A cohort of 69 unresectable locally advanced NSCLC patients who received best supportive care after one cycle of first-line chemotherapy was used as the candidates of subjects in the control group (group B). To obtain a comparable outcome, we selected a subgroup of 16 patients from the 69 patients who matched up very well with the patients in group A in the context of their age, tumor histology characteristics, union for international cancer control tumor node metastasis (UICC TNM) stage, tumor location, and PS.
All the patients received one initial cycle of chemotherapy. The commonly used regimens and dosage were as follows: 1,000 mg/m2 of paclitaxel on days 1, 8, and 15 or 1,000 mg/m2 of gemcitabine on days 1 and 8, followed by 30 mg/m2 of cisplatin on days 1–3.
CT-guided 125I seeds implantation
125I seeds (0.8×4.5 mm2; Seeds Biological Pharmacy Ltd., Tianjin, China) were sealed in 0.05-mm-thick titanium capsules. The core of the radioactive source was a 125I radionuclide silver rod with a diameter of 0.5 mm and a length of 3.0 mm. The 125I seed continuously emits low-dose gamma rays (average energy of 27.4–35.4 keV) with a half-life of 59.6 days, and the matched peripheral dose was 120–140 Gy. The 125I seeds had antineoplastic activity in a radius of 1.7 cm. Within 8–10 months, 93%–97% of the brachytherapy dose was delivered to the tumors.

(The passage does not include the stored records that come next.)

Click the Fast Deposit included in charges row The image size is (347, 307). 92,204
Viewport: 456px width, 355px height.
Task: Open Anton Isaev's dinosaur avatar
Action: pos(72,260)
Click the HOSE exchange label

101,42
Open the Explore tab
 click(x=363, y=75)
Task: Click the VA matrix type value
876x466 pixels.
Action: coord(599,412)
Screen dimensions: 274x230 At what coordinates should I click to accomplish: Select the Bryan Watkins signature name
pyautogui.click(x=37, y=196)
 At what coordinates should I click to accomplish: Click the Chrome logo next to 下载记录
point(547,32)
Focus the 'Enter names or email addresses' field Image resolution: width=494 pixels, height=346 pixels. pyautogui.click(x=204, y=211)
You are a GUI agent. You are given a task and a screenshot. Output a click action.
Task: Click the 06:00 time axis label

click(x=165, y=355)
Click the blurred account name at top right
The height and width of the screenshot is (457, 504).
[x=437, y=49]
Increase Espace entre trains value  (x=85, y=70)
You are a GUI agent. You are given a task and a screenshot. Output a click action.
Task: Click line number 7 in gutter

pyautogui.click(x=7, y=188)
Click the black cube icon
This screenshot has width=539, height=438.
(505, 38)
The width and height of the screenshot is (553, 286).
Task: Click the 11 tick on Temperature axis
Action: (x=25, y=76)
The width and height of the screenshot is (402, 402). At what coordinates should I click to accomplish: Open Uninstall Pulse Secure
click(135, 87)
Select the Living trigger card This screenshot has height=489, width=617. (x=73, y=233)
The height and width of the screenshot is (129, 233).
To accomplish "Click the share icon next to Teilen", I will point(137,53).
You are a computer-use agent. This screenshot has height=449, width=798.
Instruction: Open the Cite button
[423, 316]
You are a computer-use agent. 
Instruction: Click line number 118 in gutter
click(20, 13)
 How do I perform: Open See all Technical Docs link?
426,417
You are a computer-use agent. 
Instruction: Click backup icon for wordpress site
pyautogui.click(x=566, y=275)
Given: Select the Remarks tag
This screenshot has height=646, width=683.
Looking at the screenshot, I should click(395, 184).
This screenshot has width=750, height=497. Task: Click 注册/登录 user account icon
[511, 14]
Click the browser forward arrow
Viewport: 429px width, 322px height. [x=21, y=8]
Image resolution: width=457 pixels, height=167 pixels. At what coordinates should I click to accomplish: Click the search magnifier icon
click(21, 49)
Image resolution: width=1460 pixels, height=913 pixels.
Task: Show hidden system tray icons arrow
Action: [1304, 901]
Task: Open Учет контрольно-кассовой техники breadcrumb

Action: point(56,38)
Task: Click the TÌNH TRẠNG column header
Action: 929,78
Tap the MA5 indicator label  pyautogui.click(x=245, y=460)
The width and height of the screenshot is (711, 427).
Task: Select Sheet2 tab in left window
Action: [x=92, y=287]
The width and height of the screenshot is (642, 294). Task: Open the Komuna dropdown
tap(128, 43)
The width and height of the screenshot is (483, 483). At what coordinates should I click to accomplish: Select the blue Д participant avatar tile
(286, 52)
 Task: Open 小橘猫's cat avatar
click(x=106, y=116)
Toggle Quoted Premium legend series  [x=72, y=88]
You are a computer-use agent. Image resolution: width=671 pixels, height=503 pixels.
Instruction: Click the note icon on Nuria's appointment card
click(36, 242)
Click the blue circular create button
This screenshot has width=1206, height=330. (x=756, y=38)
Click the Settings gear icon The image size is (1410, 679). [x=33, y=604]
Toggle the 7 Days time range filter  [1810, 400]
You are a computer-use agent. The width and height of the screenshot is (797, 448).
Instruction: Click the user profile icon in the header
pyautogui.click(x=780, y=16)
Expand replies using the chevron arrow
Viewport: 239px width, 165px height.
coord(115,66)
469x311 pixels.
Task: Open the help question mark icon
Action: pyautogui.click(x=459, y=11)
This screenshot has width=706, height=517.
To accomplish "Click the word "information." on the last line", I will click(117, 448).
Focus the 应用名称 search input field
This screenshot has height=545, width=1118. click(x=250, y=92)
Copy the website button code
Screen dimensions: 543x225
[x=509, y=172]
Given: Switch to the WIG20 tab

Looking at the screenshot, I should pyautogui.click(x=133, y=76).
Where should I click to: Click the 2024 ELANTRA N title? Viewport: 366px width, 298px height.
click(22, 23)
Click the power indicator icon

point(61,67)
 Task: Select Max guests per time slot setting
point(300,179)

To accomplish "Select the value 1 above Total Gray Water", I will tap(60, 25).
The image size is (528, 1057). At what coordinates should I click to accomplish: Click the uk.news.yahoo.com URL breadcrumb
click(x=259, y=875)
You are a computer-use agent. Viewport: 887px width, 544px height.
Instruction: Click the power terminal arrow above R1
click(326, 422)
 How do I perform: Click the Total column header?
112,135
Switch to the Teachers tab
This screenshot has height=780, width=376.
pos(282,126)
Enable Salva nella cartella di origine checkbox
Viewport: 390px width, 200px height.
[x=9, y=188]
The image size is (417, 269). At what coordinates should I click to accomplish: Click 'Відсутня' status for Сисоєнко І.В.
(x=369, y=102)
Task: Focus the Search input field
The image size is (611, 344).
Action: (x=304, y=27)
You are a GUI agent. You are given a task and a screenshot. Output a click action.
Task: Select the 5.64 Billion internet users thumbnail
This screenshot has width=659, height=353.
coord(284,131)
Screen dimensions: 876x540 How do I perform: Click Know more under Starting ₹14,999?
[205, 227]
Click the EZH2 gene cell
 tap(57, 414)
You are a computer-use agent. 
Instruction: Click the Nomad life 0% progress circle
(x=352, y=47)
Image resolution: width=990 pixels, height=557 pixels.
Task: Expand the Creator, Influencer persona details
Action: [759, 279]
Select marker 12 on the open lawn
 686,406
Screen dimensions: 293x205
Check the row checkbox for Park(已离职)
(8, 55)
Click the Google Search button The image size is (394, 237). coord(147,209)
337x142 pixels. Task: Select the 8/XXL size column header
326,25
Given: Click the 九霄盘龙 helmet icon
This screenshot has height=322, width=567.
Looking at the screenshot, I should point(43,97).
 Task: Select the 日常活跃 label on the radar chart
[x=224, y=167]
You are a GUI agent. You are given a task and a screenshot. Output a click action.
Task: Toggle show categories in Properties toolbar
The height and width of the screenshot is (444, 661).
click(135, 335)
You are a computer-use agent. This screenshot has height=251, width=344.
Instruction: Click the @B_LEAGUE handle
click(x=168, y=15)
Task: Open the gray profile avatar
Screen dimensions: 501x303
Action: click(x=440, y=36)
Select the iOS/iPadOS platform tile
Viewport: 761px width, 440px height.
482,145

All the patients underwent an enhanced CT scan at a slice thickness of 5 mm 1 week before the 125I seed implantation procedure. These imaging data were integrated into a treatment planning system (TPS; RT-RSI; Beijing Atom and High Technique Industries Inc., Beijing, China) to optimize the dosing scheme of radioactive seeds implanted in the tumor. The radiation therapist formulated the gross tumor volume, planning target volume (PTV, a perimeter including a 0.5–1 cm range surrounding tumor lesions), and surrounding vital organs and vascular location and calculated the minimal prescribed dose (MPD) tumor value, which averaged 120 Gy (100–140 Gy). According to the preoperative plan, we determined the required number and location of the seeds and marked the puncture access of the needle on the patient’s body surface (Figure 1). Preprocedure breath training was performed to ensure a smooth and steady breath movement during the procedure. Then, we chose the shortest puncture pathway to minimize the incidence of pneumothorax, as well as avoiding puncture of critical organs. Under CT-imaging guidance, an 18-gauge needle was gradually inserted into the tumor, and the turntable implantation gun was used to implant seeds into the tumor at 0.5–1.0 cm intervals. CT scan postseed implantation was performed to examine any postoperative complications, such as pneumothorax and hemothorax. The imaging data were exported into the TPS program to verify the location of particles and sufficient MPD. Patients who accepted 125I seed implantation underwent continuous electrocardiograph monitoring for a duration of 24 h. All postoperative symptoms were recorded, and patients received the necessary medication for managing the uncritical symptoms.
Patients in group B only received palliative supportive treatments after one cycle of first-line chemotherapy including administration of antibiotics and analgesic drugs of transfusions.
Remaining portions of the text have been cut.